Could you print exactly the lines of the listing below, starting at the line that has "Sky Team (117, 2042)" and ending at the line that has "VORTEX (118, 1079)", and only those lines?

**MATERIAL FOR THE TASK**
□ □ □
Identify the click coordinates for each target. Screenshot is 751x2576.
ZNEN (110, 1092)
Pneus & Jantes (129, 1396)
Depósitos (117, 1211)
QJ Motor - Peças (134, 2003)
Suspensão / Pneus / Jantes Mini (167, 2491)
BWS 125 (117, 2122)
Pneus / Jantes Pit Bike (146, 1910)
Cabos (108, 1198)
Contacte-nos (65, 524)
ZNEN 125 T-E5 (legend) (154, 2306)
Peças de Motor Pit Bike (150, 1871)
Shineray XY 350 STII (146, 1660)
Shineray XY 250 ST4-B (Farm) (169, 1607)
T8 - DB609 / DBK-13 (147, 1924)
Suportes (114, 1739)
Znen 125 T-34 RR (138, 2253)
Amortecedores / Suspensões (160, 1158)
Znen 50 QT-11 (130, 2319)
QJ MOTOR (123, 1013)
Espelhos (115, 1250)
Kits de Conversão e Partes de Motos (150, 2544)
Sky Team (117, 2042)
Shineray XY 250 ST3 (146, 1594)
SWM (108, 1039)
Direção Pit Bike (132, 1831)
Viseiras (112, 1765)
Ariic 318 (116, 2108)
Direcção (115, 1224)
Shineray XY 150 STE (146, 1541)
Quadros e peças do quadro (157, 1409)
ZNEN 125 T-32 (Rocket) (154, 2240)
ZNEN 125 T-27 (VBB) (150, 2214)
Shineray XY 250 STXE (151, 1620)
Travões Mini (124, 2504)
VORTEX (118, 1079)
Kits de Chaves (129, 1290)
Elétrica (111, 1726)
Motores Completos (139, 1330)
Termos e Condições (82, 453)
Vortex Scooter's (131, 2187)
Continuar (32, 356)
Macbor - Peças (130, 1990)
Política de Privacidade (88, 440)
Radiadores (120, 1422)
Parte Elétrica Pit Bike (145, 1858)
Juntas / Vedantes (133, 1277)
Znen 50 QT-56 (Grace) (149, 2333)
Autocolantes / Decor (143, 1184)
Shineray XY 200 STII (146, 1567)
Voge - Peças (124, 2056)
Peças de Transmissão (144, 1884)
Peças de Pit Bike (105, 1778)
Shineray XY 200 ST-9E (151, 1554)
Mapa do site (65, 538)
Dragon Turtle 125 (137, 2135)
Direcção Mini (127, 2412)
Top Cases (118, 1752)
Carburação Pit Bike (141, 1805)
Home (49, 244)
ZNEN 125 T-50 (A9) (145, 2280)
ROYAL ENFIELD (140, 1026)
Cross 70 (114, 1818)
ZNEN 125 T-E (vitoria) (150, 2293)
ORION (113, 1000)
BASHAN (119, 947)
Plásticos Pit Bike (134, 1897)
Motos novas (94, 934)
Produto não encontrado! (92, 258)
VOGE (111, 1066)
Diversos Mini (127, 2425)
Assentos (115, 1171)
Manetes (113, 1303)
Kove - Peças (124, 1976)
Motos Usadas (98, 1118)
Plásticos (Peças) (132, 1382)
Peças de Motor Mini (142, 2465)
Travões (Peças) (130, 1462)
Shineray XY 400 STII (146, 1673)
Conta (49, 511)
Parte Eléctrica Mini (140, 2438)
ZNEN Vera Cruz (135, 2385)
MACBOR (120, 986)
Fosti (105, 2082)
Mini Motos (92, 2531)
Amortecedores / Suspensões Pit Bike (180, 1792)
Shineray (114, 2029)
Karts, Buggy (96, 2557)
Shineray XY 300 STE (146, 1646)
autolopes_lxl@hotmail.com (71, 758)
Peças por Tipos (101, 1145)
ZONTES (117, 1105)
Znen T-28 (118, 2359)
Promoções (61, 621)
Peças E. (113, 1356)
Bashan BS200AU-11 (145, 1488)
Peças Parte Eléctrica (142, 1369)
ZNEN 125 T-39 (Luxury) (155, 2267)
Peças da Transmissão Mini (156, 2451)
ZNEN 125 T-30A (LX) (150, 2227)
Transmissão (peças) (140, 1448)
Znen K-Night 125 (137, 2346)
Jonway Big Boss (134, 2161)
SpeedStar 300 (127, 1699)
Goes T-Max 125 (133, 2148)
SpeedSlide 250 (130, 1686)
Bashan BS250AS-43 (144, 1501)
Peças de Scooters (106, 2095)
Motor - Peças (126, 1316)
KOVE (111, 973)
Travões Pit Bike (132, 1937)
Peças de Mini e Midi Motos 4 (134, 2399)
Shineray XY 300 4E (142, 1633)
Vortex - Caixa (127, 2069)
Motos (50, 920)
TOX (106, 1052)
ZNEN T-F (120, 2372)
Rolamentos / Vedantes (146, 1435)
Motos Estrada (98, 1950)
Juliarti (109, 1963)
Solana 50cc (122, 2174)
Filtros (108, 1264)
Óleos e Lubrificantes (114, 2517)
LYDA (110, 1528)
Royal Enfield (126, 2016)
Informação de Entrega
□ □ □
**OUTPUT OF THE TASK**
Sky Team (117, 2042)
Shineray XY 250 ST3 (146, 1594)
SWM (108, 1039)
Direção Pit Bike (132, 1831)
Viseiras (112, 1765)
Ariic 318 (116, 2108)
Direcção (115, 1224)
Shineray XY 150 STE (146, 1541)
Quadros e peças do quadro (157, 1409)
ZNEN 125 T-32 (Rocket) (154, 2240)
ZNEN 125 T-27 (VBB) (150, 2214)
Shineray XY 250 STXE (151, 1620)
Travões Mini (124, 2504)
VORTEX (118, 1079)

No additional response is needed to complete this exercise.